→ LISTA DE TAREFAS
- 1) Transcreva do texto sobre Carol Pires o trecho que vai de "A primeira campanha" até "realizar o roteiro.".
- 2) Diga se cada afirmação abaixo está de acordo com o texto sobre Carol Pires, respondendo sim ou não e citando as palavras do texto que decidem a resposta. (a) A pesquisa mencionada foi feita pela Universidade de Houston. (b) Na cobertura pela Piauí, Carol Pires foi carrapato de Dilma. (c) Na primeira cobertura eleitoral, Carol Pires ficava em Brasília, trabalhando para o Estadão.

→ TRECHO DO DOCUMENTO
- - -

Carol Pires, roteirista do programa de TV Greg News da HBO Brasil e colaboradora do The New York Times em espanhol, inicia com uma relação quanto à essa subjetividade. De acordo com ela, uma pesquisa da Universidade de Houston selecionou vários democratas e republicanos para tentar convencer uns aos outros de suas convicções. Ao final, cada um está ainda mais convicto do que estavam no começo da conversa. “A política bate nas convicções morais das pessoas e as informações são lidas como num jogo de futebol: um acha que é falta, o outro não. Às vezes a gente tenta trazer uma contradição do candidato, mas na verdade só está reforçando que ele é o candidato que o eleitor gosta”, diz Pires.

A jornalista afirma que a importância dos debates foi mudando ao longo das eleições, principalmente nessa última. Com passagens na cobertura eleitoral no Estadão, Piauí e, agora, no Greg News, é importante citar o formato de cada veículo no que diz respeito ao tempo de apuração e modo de acompanhar os candidatos. Se no estilo carrapato, em que cada repórter é responsável por um candidato, ou se de maneira mais ampla.

A primeira campanha de Dilma coincidiu com a primeira cobertura eleitoral de Carol Pires, que ficava em Brasília com uma visão mais geral, para o Estadão. A segunda eleição que cobriu foi pela Piauí, na qual foi carrapato de Marina Silva, e tinha o luxo de trabalhar na mesma matéria para acompanhar a trajetória da candidata. Por fim, este ano, está no Greg News com a oportunidade de mergulhar nos candidatos como num dossiê para realizar o roteiro.

- - -

→ SEÇÃO DE DADOS
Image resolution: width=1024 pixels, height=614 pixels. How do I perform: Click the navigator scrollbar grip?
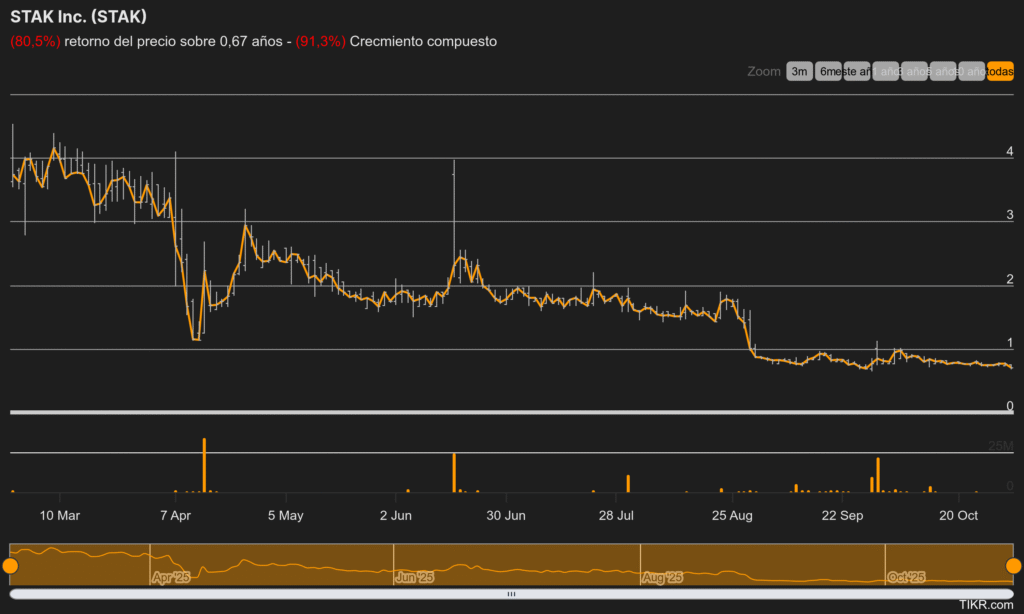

- - -

→ RESPOSTAS FINAIS
- 1)
A primeira campanha de Dilma coincidiu com a primeira cobertura eleitoral de Carol Pires, que ficava em Brasília com uma visão mais geral, para o Estadão. A segunda eleição que cobriu foi pela Piauí, na qual foi carrapato de Marina Silva, e tinha o luxo de trabalhar na mesma matéria para acompanhar a trajetória da candidata. Por fim, este ano, está no Greg News com a oportunidade de mergulhar nos candidatos como num dossiê para realizar o roteiro.

- 2)
(a) Sim: "uma pesquisa da Universidade de Houston selecionou vários democratas e republicanos".
(b) Não: "A segunda eleição que cobriu foi pela Piauí, na qual foi carrapato de Marina Silva".
(c) Sim: "que ficava em Brasília com uma visão mais geral, para o Estadão".